I am curious as to how Sazed reads the minds of his followers. That seems a bit off from most canon. The earring is the obvious point of communication. He is wearing it during all of Sazed touches on his emotions and actual conversing.

I'm not sure why people are so disbelieving of Steris being the Kandra. As some people have pointed out not all Kandra follow Sazed. Some seem to be rogue. And if Uncle Ladrian is going to want a spy there would be no better than her. He had plenty of time to torture copious amounts of information from her and have her replaced before she is rescued and as previously stated, she has no allomantic powers to speak of. Not to mention all you hopeless romantics will enjoy it when she is outed and Wax can go after Marasi.

That being said... the Constable makes a pretty decent case too. Kandra working for Sazed who wants Wax involved with the law enforcement in town. But there might be something else going on with the Constable, some bribe or even his own religious affiliation. He has a slight lead on Steris, but she is still plausible.

Wax's uncle being Mister Suit wasn't exactly hard to guess. Between Miles talk of him "disinheriting" and the butlers suicide bombing pretty much sealed it. Still a cool confrontation scene.

Marsh's entrance was pure win. His name dropping and whatnot caused a lot of nostalgia in a short scene. I had a theory that Marsh was using Cadmium to hustle through time, but I guess Sanderson has confirmed Marsh's use of the Lord Rulers youth trick.

I've got to say this new Twinborn mess is awesome. It's going to start a wide flow of fanfiction that I might participate in. I really want to see what it would be like to have a professional gambler who was a Chromium ferring.

The reason this book catches a lot of flack is because of it's super generic plot.

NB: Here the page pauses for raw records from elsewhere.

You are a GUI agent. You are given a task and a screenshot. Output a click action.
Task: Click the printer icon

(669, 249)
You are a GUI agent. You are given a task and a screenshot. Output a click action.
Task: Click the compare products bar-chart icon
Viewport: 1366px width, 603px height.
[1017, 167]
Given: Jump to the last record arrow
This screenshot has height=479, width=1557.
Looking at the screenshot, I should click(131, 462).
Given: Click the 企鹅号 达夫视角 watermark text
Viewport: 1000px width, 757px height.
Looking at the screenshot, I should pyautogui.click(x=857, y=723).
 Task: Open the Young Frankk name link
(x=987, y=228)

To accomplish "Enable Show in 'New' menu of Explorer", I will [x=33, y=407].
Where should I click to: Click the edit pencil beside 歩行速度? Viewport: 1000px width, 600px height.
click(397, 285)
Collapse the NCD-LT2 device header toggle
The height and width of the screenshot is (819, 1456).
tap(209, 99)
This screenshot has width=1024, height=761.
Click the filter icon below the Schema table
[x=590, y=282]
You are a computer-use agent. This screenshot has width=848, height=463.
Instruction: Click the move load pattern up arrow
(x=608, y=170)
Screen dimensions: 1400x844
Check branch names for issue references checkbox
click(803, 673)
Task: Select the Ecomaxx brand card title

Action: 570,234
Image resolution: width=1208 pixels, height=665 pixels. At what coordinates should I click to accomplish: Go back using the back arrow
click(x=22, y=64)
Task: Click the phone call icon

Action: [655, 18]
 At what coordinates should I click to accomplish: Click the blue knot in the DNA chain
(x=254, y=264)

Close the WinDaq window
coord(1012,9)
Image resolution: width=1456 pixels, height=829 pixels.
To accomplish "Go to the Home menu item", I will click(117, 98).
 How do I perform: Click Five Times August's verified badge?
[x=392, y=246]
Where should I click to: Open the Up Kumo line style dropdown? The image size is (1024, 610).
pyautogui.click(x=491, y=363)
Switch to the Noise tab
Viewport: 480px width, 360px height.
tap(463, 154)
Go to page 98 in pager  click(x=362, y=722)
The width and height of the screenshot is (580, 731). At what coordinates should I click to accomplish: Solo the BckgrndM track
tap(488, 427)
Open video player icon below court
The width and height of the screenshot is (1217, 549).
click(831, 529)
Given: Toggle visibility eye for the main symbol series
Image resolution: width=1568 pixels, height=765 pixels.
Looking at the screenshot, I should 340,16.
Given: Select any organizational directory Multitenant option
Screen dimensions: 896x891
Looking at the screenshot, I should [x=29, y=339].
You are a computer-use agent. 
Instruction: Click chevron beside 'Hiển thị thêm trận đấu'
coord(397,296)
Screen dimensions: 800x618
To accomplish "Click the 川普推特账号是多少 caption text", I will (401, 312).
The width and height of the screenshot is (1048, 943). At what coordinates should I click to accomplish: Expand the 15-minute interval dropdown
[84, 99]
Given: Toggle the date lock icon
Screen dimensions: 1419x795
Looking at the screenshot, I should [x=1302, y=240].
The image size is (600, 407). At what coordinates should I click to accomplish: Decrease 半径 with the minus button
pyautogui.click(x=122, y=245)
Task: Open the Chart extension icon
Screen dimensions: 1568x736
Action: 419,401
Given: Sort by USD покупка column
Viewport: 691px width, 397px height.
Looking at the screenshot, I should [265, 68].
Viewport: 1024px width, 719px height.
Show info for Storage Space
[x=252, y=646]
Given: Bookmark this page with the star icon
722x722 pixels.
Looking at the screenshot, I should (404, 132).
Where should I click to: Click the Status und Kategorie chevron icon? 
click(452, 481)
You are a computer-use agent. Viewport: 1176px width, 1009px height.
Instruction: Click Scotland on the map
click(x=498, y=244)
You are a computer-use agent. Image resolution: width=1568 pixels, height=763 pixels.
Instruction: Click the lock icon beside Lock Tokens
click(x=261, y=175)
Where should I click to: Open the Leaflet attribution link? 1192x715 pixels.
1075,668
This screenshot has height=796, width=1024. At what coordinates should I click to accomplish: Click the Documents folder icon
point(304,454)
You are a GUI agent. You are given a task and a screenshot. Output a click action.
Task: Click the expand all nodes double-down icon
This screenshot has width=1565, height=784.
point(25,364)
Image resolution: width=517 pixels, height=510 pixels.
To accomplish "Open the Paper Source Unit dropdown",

Cargo theft and kidnapping in the old west? Right out of the book. I loved the characters, but Wax being a retired lawman with a haunted past isn't exactly original. However I do believe Sanderson does this on purpose. This was suppose to connect two trilogies over an extended time skip. To keep the change more subtle and easy to follow he kept a generic plot and let the fireworks show with his character development and awesome metal magic tweaks. It makes sense, but this seems to be where he loses a lot of support. I understand it but it didn't appeal to the masses.

There's more here to discuss, but I need to read it one more time.